Indigenous and Intercultural Health/Introduction
Doing this subject will raise your awareness of how culture can impact on health and health care. You will develop intercultural knowledge and skills, increasing your confidence and competence work effectively with Indigenous and other Australian cultural groups.
Culture shapes how we all think, feel and behave, much of it at a subconscious level. It also shapes human systems such as health care institutions which then reflect societies' dominant cultural values. Therefore, raising self-awareness about the influence of our own cultural background is an essential first step in developing intercultural competence. Knowledge of some key cultural concepts will help you to develop communication and other skills needed for effective health and social care.
While this subject has a major focus on Indigenous cultures, the first module also includes other culturally distinct Australian communities.

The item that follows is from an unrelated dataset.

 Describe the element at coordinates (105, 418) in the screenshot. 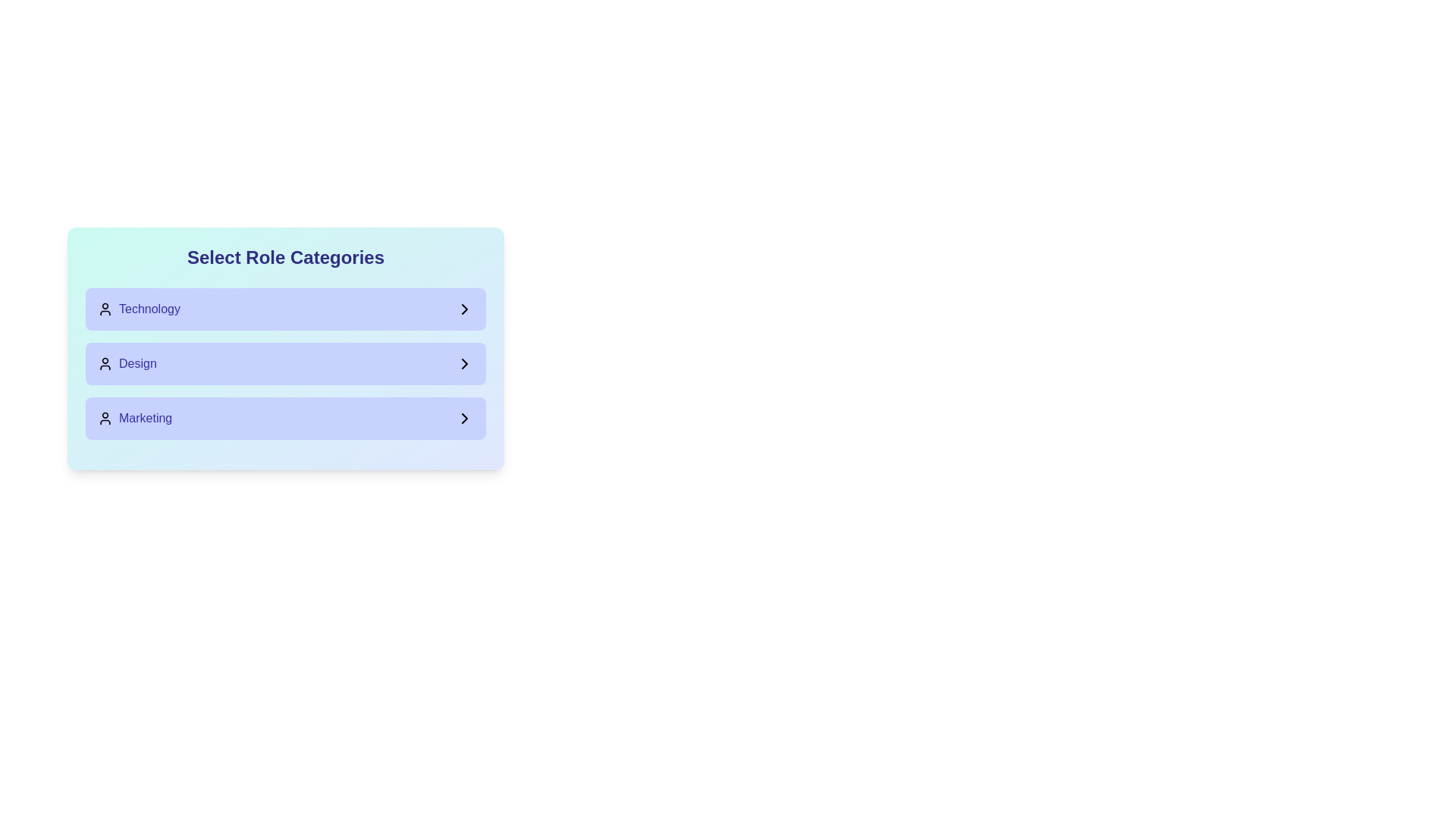

I see `the user icon representing the 'Marketing' category, located on the left side of the 'Marketing' label text in the third row of the 'Select Role Categories' list` at that location.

Case examples include Australians whose backgrounds are:
- 'Confucian heritage' cultures (such as China and Vietnam)
- Indian, and
- East African (including the 'Horn' countries)
You will be supported to examine your own and others' attitudes to Australia's diverse cultures, develop knowledge of cultural respect and safety, and to reflectively apply practical skills.
This subject includes a balance of topics that applies to:
- All intercultural encounters ('Culture-General'), and
- Particular cultural groups ('Culture-Specific'), with a major focus on Indigenous health and wellbeing.
This subject is being developed through a collaboration between the School of Nursing and Midwifery and the Faculty of Health Sciences at La Trobe University. A combination of online, face-to-face and community-based experiential learning and assessment activities are used.
Some of the Aboriginal and Torres Strait Islander materials for this subject have been developed in partnership with Victorian Aboriginal Community Controlled Health Organisation (VACCHO).
Notes on key terms:
- Here ‘Indigenous’ refers to Aboriginal and Torres Strait Islander Australians. Although the terms are often used interchangeably, many Indigenous groups prefer the term 'Aboriginal' or regional names such as Koori (in south eastern Australia), Noongar (in south western Australia) and Murri (in Queensland). The best way of knowing the most appropriate term in a particular context is to politely ask!
- 'Health’ is used broadly to include social, spiritual, cultural and community wellbeing.